== To do ==
Pictures left aside, return the lines below exactly, from the one with "Click the WhatIsMyBrowser logo icon" to the end, including both ends.

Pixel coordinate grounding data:

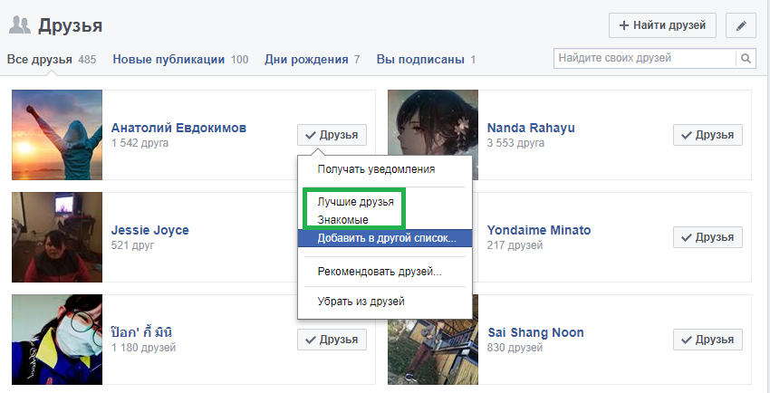Expand the Друзья dropdown for Yondaime Minato
This screenshot has width=770, height=393.
point(707,237)
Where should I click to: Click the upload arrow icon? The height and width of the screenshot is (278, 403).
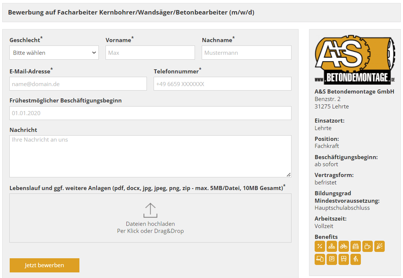150,211
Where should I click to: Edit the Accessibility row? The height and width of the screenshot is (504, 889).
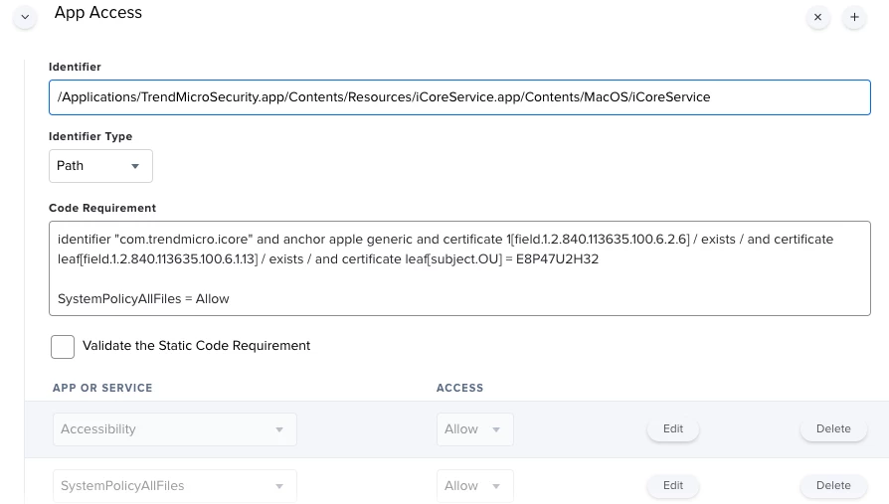pyautogui.click(x=673, y=429)
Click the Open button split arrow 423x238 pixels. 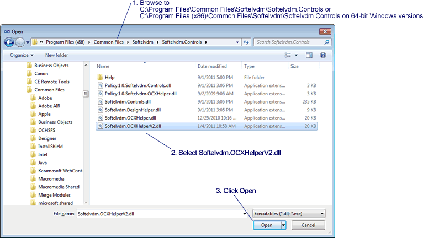click(283, 225)
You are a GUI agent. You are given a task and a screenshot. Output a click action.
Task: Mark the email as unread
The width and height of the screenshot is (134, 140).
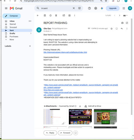click(x=64, y=15)
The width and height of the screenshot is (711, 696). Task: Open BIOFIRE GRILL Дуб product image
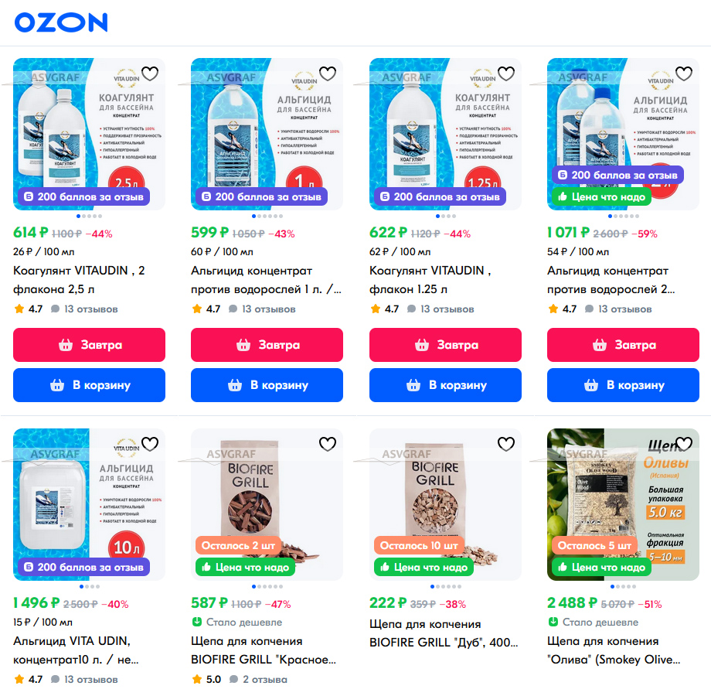pos(445,504)
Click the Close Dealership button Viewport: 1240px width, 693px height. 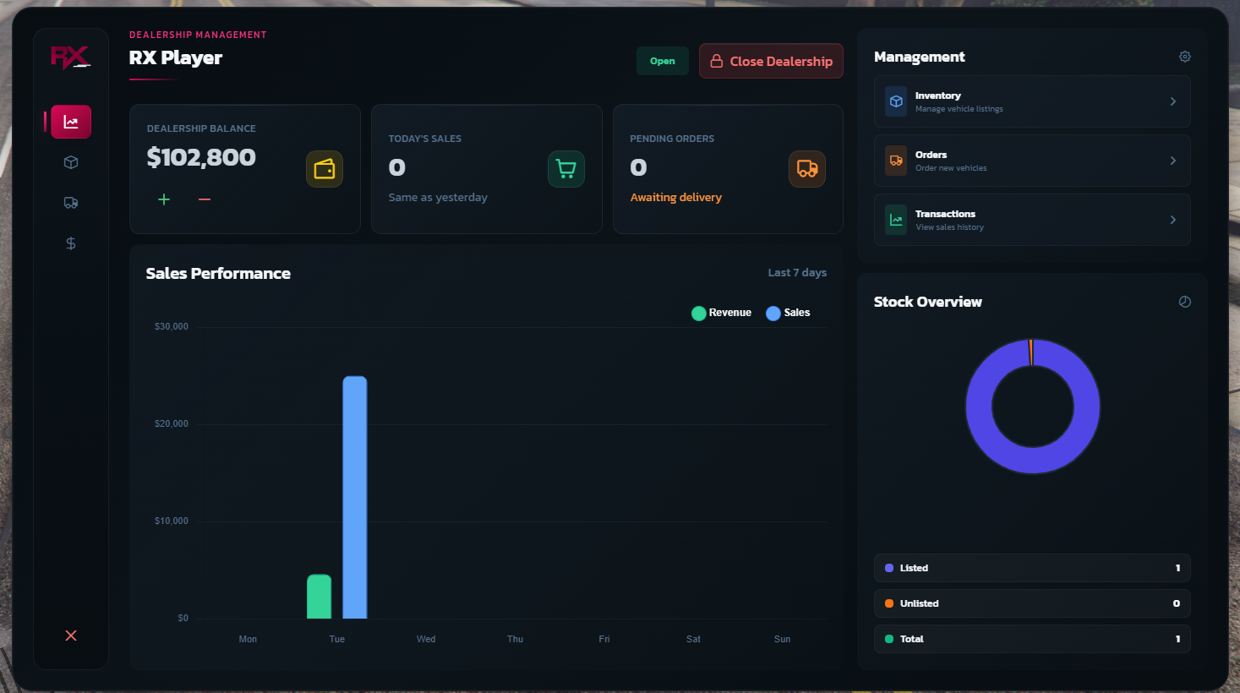(x=770, y=60)
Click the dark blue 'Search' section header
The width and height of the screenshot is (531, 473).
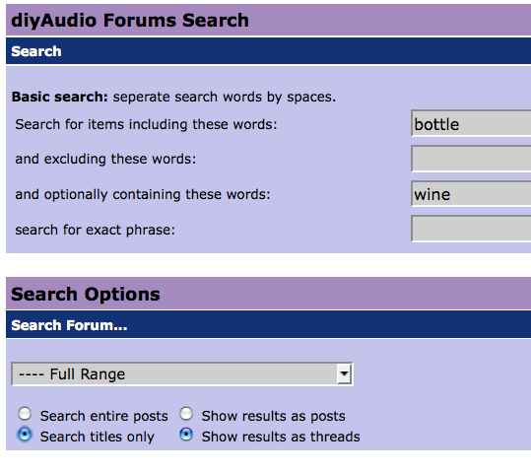pyautogui.click(x=269, y=51)
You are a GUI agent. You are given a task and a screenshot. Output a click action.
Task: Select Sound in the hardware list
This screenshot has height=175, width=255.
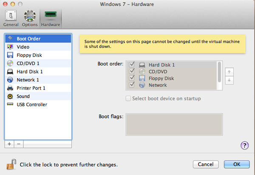tap(23, 96)
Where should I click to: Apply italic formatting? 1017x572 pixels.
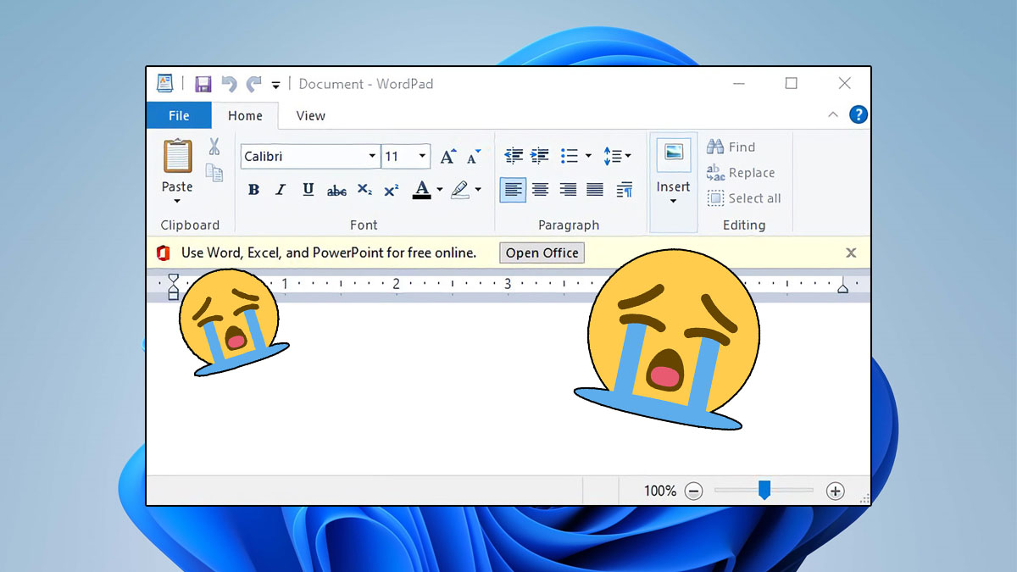280,189
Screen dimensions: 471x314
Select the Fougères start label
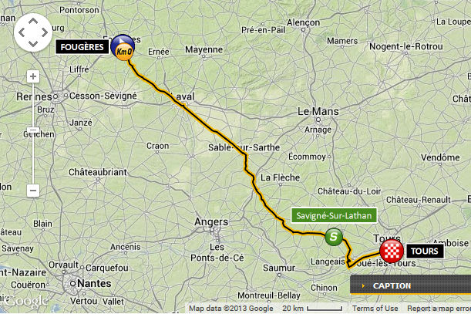(x=82, y=47)
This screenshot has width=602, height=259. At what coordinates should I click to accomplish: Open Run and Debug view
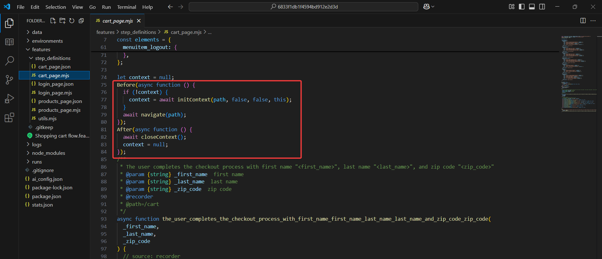pos(9,99)
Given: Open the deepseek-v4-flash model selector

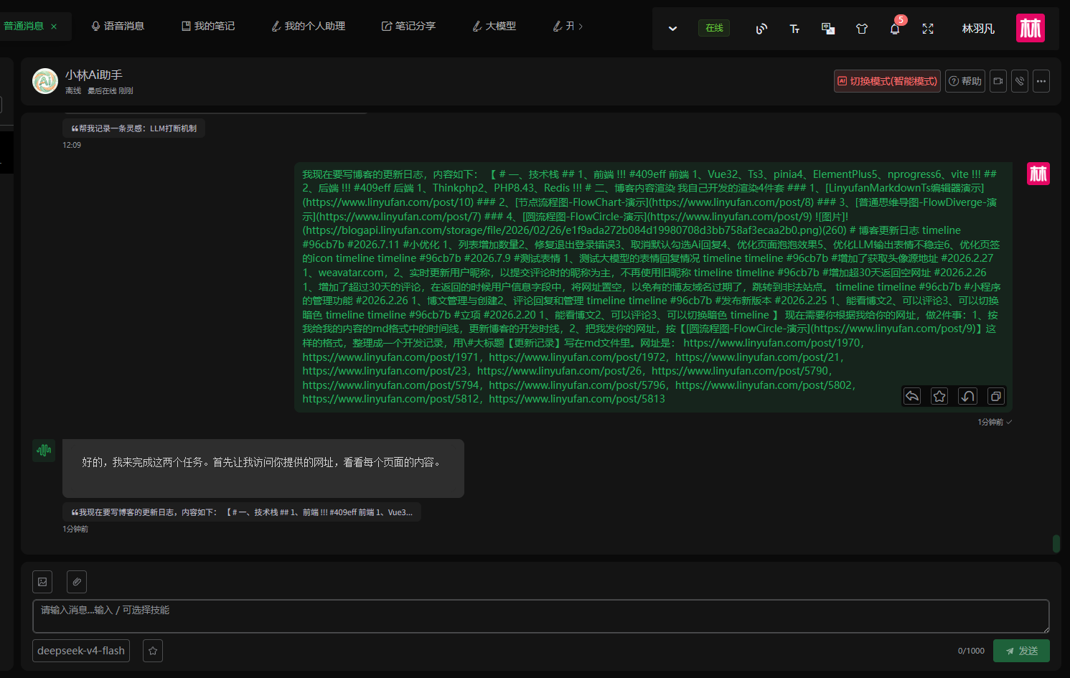Looking at the screenshot, I should (x=81, y=651).
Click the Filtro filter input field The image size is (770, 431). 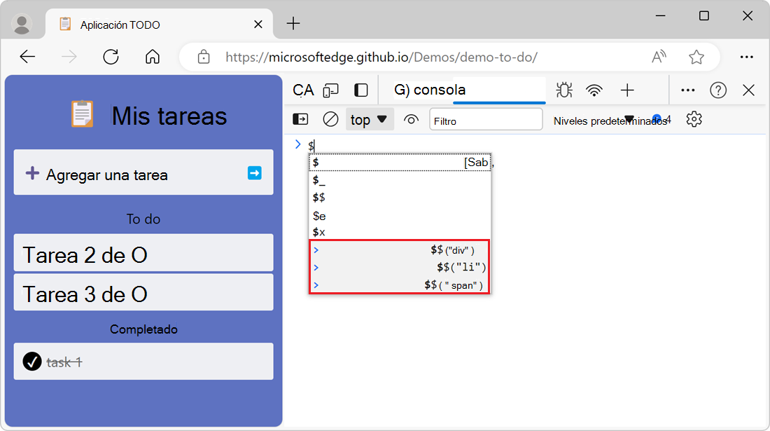486,121
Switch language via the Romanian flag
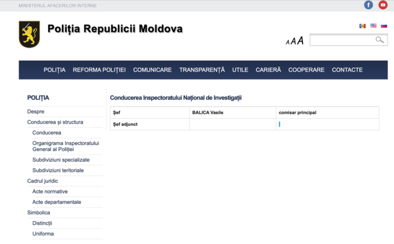Viewport: 394px width, 244px height. pyautogui.click(x=363, y=26)
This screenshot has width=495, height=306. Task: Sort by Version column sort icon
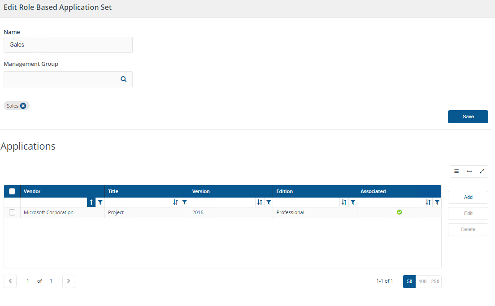point(260,203)
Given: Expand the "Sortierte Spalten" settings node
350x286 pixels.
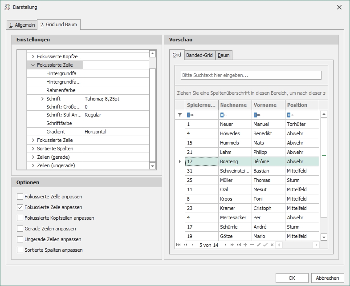Looking at the screenshot, I should click(33, 149).
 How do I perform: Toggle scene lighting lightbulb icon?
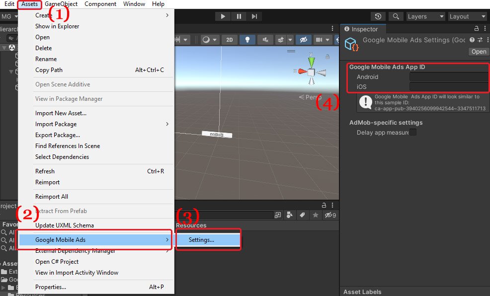click(x=247, y=40)
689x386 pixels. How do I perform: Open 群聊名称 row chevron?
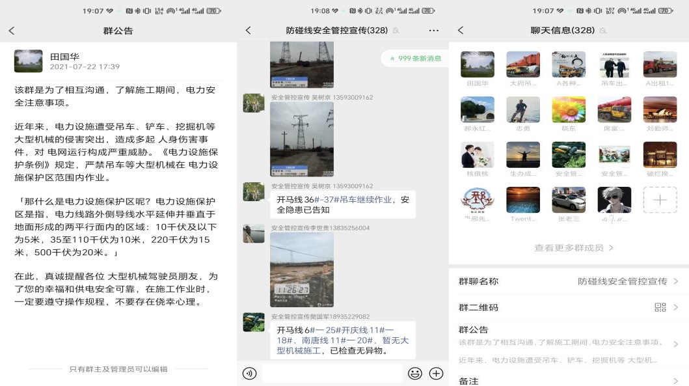click(675, 281)
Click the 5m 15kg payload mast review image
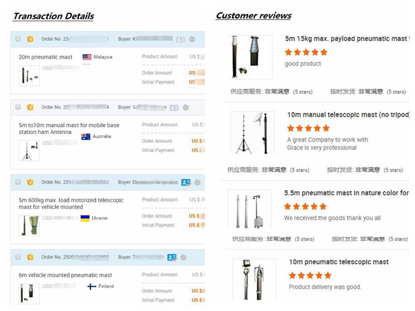 pos(251,56)
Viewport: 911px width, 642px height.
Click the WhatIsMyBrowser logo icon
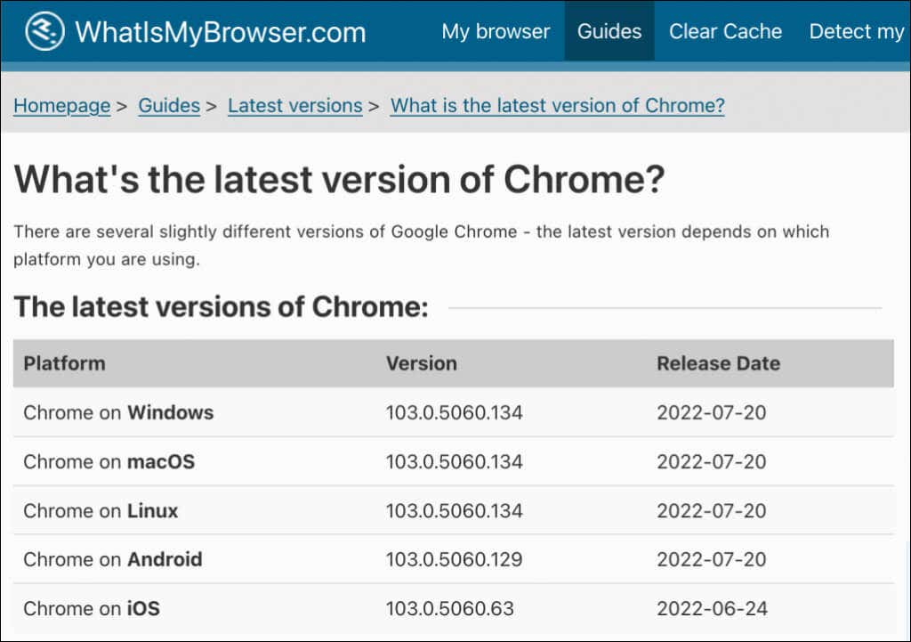[x=44, y=32]
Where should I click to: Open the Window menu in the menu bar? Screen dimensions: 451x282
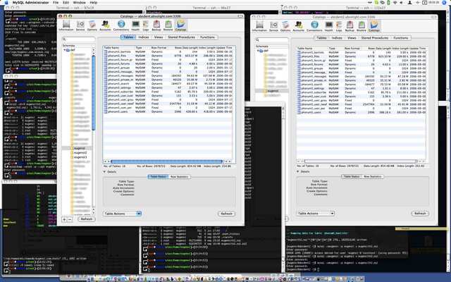(79, 3)
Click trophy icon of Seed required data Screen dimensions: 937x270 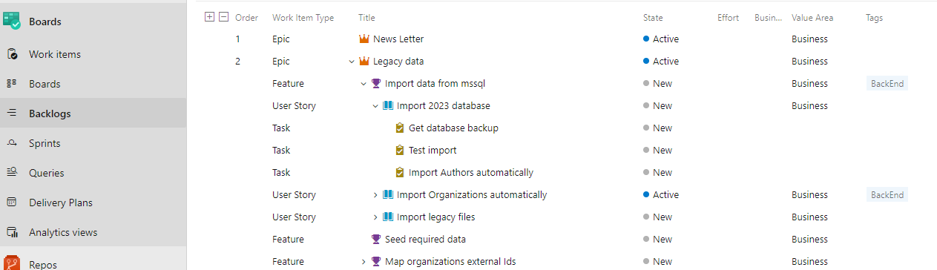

== Written solution ==
Click the WhatIsMyBrowser logo icon
[x=44, y=32]
Where should I click to: Open the Window menu in the menu bar? Screen dimensions: 451x282
(79, 3)
Click trophy icon of Seed required data Screen dimensions: 937x270 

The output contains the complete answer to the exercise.